According to former US Secretary of Defense Donald Rumsfeld, the “unknown known” is a reference to when you think you know something only to find out that you really know nothing about it at all. It is the kind of doublespeak that flows from Rumsfeld’s mouth as calmly as the vast bodies of water director Errol Morris frequently features in the film. Trying to decipher it all, especially in regards to Rumsfeld’s version of fact and fiction, is part of the many charms of Morris’ latest work, The Unknown Known. A cross between his Oscar-winning The Fog of War and his last film Tabloid in overall tone, the film is a result of over thirty hours of interviews between Morris and Rumsfeld over the course of a year.

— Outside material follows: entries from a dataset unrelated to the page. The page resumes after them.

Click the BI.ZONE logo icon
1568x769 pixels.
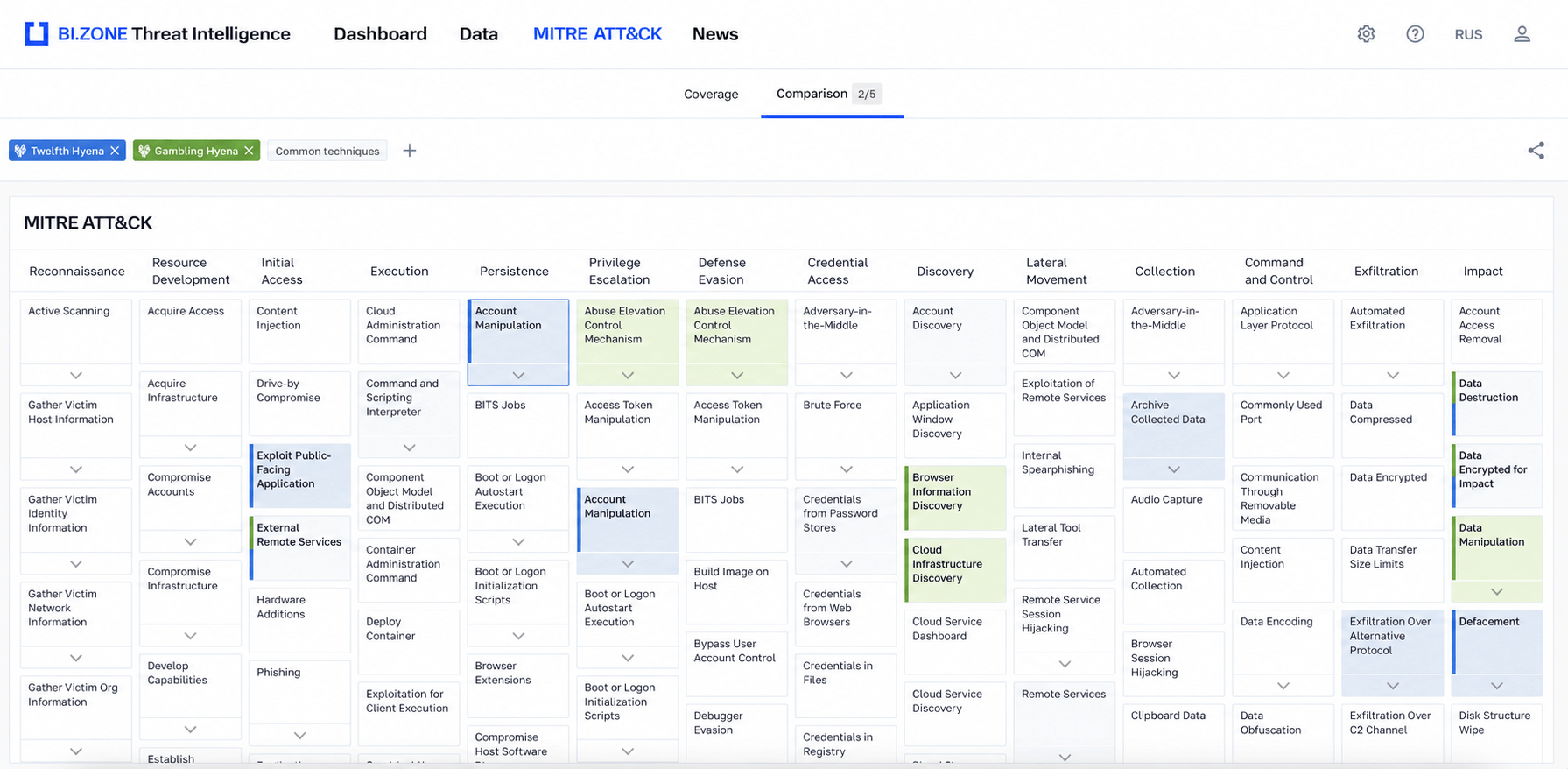pos(36,33)
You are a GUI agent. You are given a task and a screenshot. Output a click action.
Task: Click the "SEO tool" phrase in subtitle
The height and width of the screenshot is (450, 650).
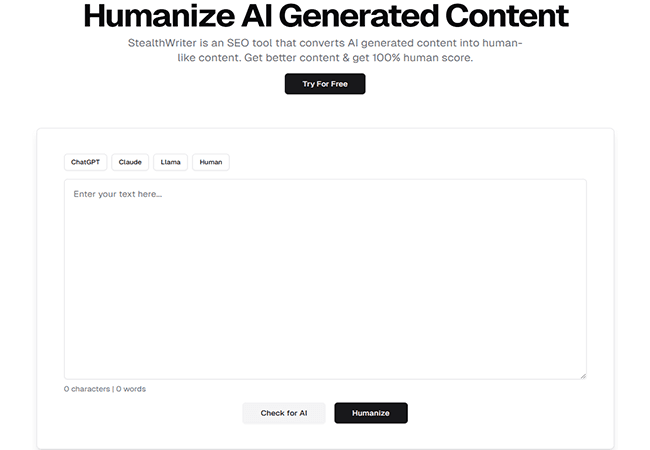tap(241, 44)
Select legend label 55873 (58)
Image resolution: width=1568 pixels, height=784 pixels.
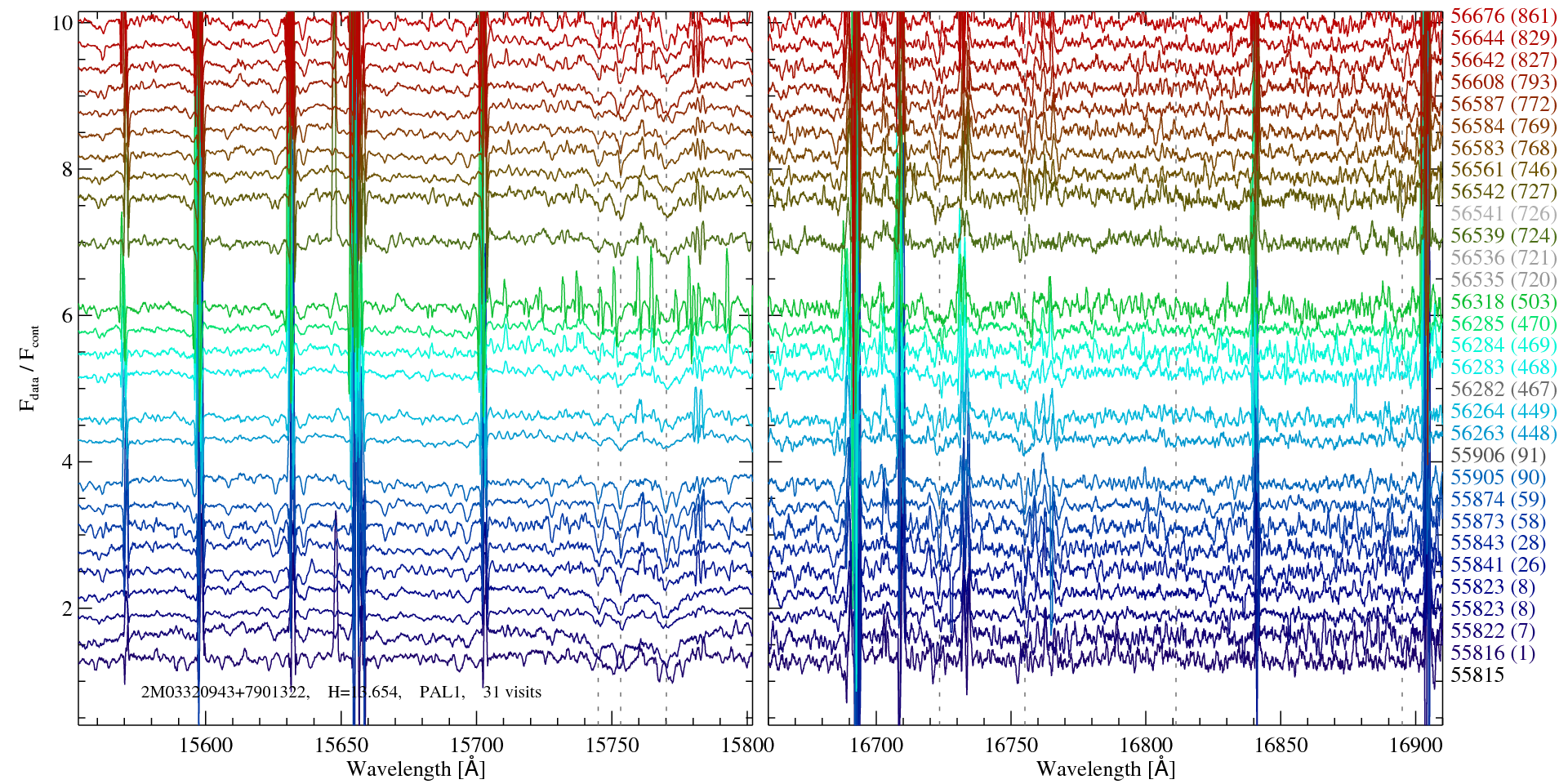pos(1498,521)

As to be expected, Morris peppers Rumsfeld with various questions about his political career with an emphasis on 9/11 and the War in Iraq. While it is often said that we know almost everything there is to know about the Iraq War; Rumsfeld brings an insider’s perspective which helps provide additional context to several aspects including the Bush Administration’s mindset in regards to Saddam Hussein. It is fascinating to see Rumsfeld try to spin that assassination is wrong, but removal or death by war is acceptable. Ever the media savvy politician, Rumsfeld talks both in truths and circles over the course of the film. After many years in the political spotlight, Rumsfeld is still as sharp and cagey as ever.
Morris does a good job of highlighting how Rumsfeld not only evolved into, but at times reveled in being, a political star in the media. The film charts Rumsfeld’s involvement all the way back to the Nixon and Ford Administrations, as well as his experiences with both George Bush Sr. and George W. Bush. Morris paints a picture of Rumsfeld as a man who was always thinking several moves ahead at every stage. As Rumsfeld himself notes in several of the 20,000 plus memos, or “snowflakes” as he referred to them, he took during his career in politics, his greatest worry was being in a situation where the intelligence was not imaginative enough to think of every possible scenario. He points to the events at Pearl Harbor as examples of this, only to have America witness it all over again with 9/11.
As with all of Errol Morris’ documentaries, The Unknown Known is a visual treat to experience. The visuals, and Danny Elfman’s score for that matter, offer a much needed reflective pauses from Rumsfeld’s truths, half-truths and frequent contradictions. Rumsfeld is such a charismatic figure that it is easy to get swept up into some of the rhetoric and riddles he spews. Like the skilled interviewer and filmmaker he is, Errol Morris finds a way to cut through his jargon and displays why Donald Rumsfeld is one of the most fascinating political figures in recent years.